*** Opening GIVEN DATA ***

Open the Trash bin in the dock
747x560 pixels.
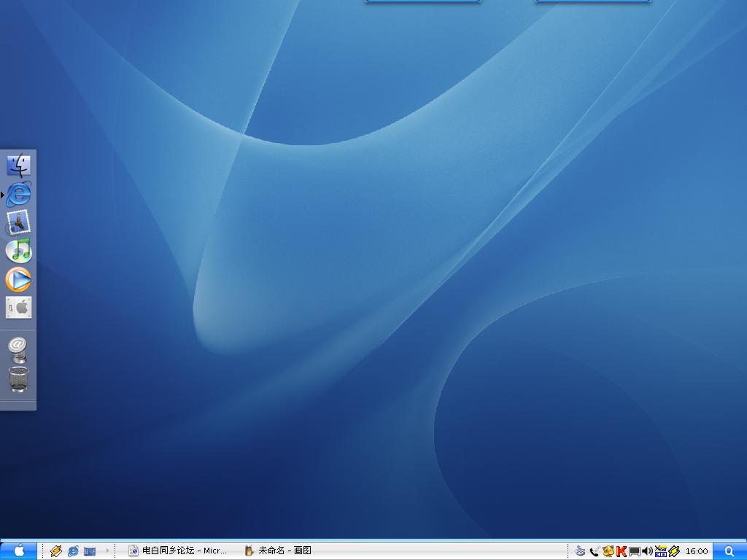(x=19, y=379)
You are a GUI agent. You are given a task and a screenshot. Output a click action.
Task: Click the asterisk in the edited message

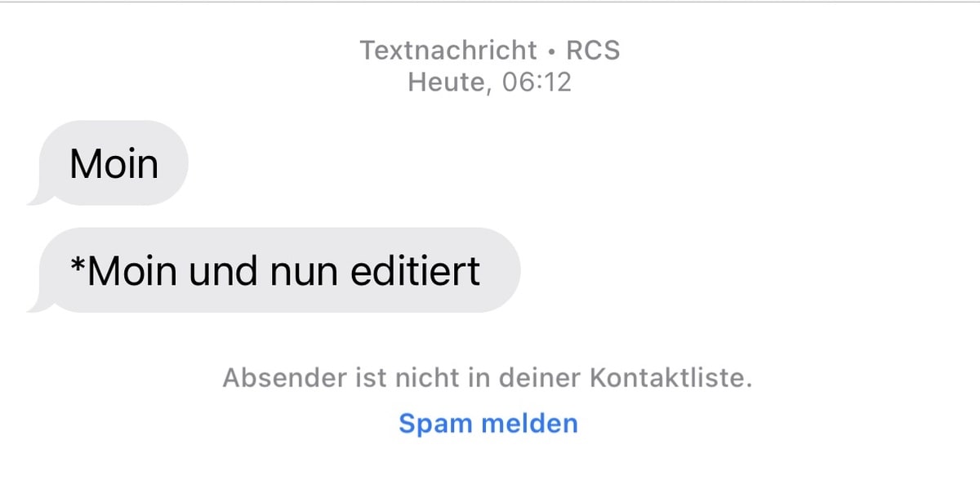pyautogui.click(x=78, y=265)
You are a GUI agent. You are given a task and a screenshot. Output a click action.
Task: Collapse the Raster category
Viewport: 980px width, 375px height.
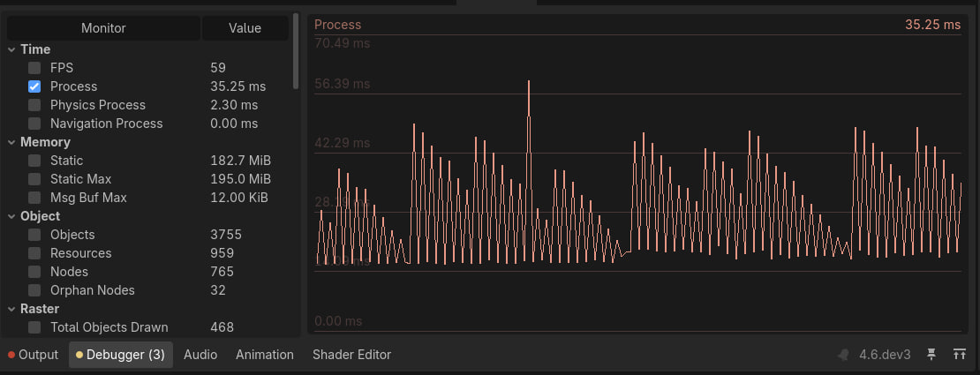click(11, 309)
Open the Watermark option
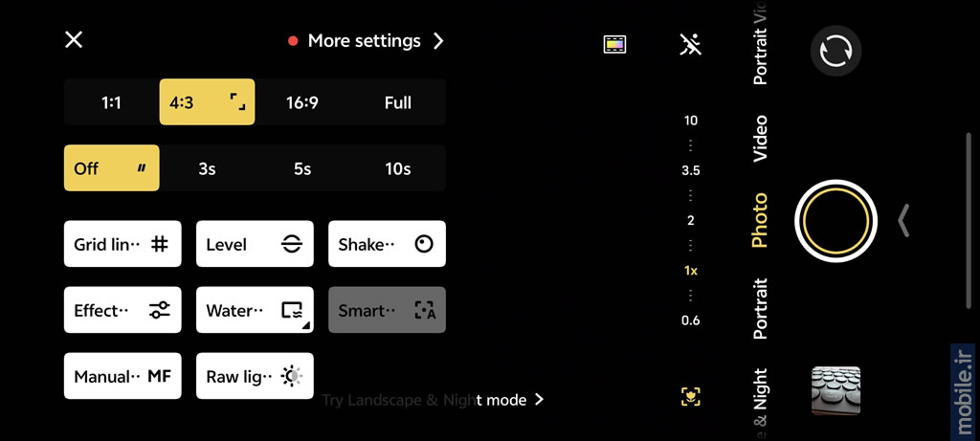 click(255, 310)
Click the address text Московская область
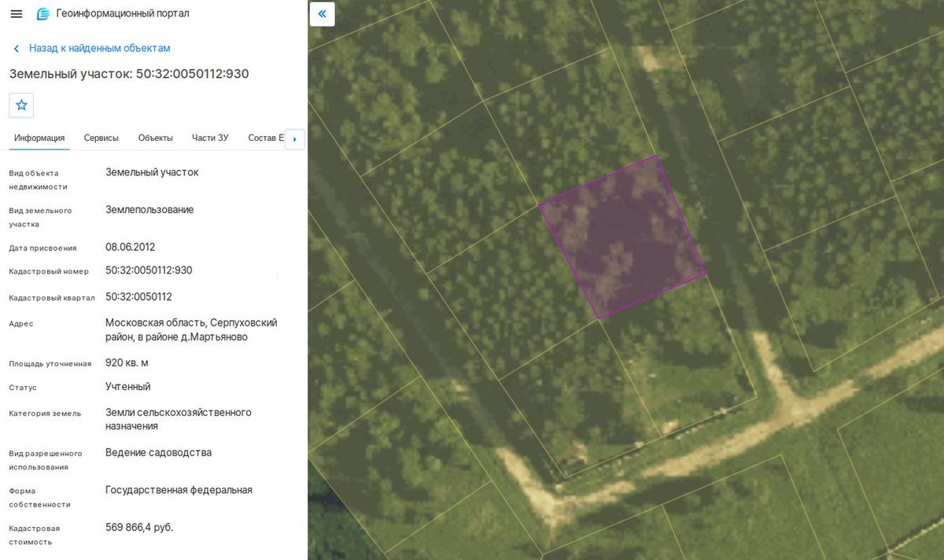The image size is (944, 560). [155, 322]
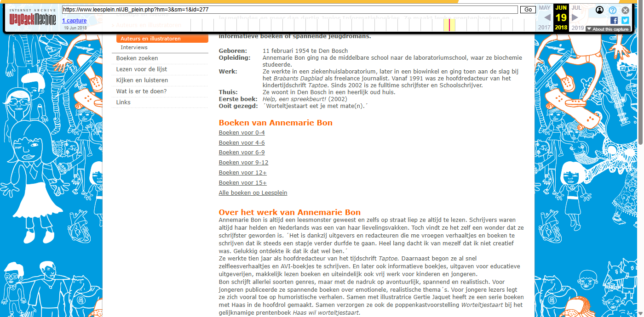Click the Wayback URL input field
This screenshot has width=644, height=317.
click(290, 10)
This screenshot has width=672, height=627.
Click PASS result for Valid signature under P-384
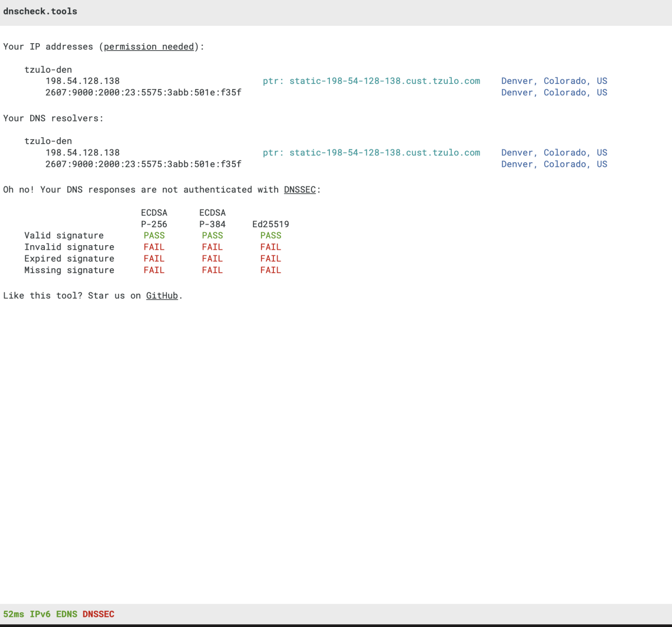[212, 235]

*** Closing GIVEN DATA ***

◆ **ASSIGNMENT**
Copy exactly the lines from the line that has "Open the Watermark option" through the last line of the entries above, inclusive, and no others. Pictures do not go in the copy.

◆ **OUTPUT OF THE EXERCISE**
Open the Watermark option
 click(255, 310)
Click the address text Московская область
The image size is (944, 560). [155, 322]
Click the Wayback URL input field
This screenshot has width=644, height=317.
click(290, 10)
This screenshot has width=672, height=627.
Click PASS result for Valid signature under P-384
[212, 235]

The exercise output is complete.